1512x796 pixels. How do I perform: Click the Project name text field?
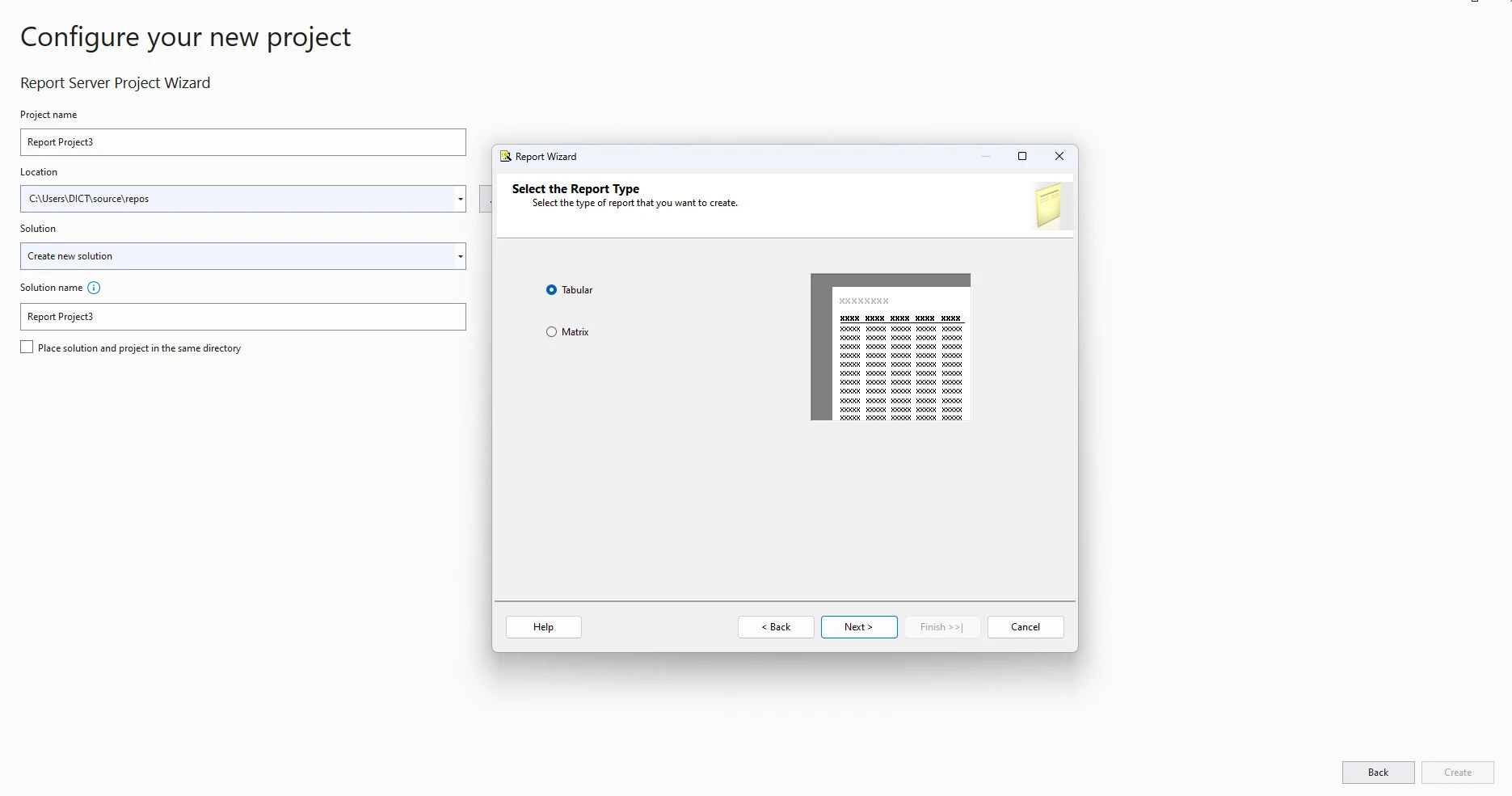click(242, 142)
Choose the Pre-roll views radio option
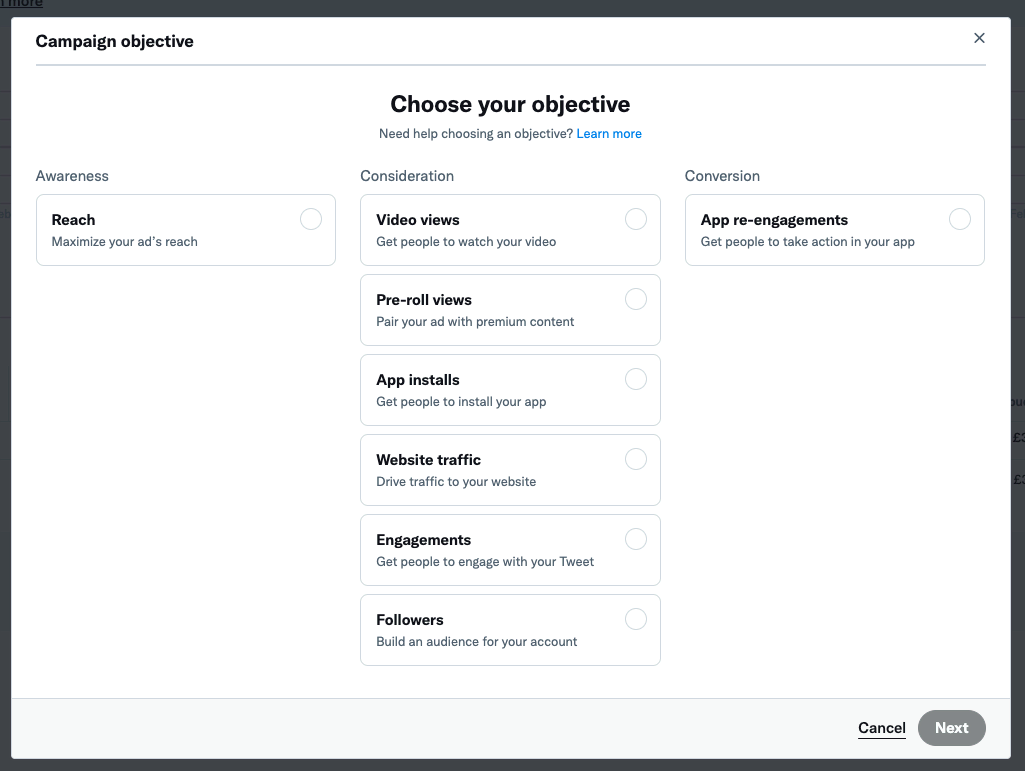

···

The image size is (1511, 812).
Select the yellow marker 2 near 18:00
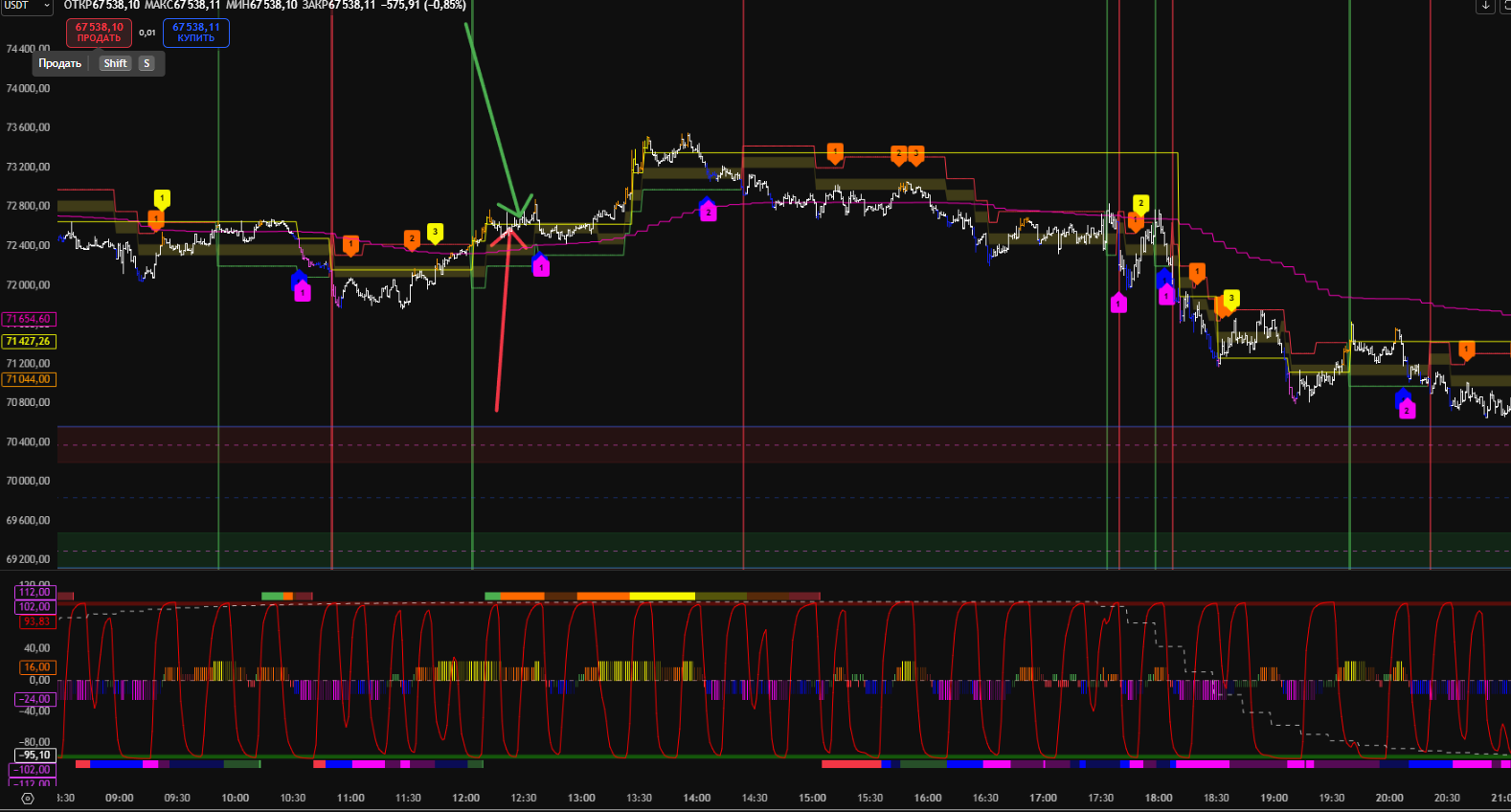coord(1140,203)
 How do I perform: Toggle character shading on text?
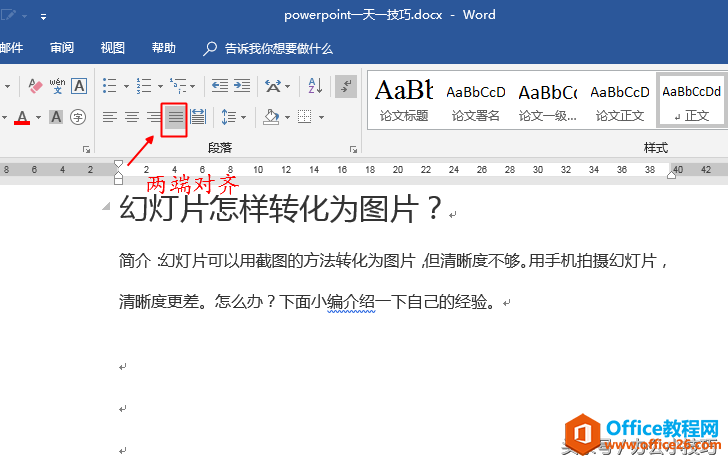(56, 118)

···

[Instructions for the task]:
Set the pictures aside and transcribe exactly the stretch of lines above, beginning with the one holding "1512x796 pixels. How" and ending with the one holding "Choose the Pre-roll views radio option".

[Written solution]:
1512x796 pixels. How do I perform: Click the Project name text field?
click(242, 142)
Choose the Pre-roll views radio option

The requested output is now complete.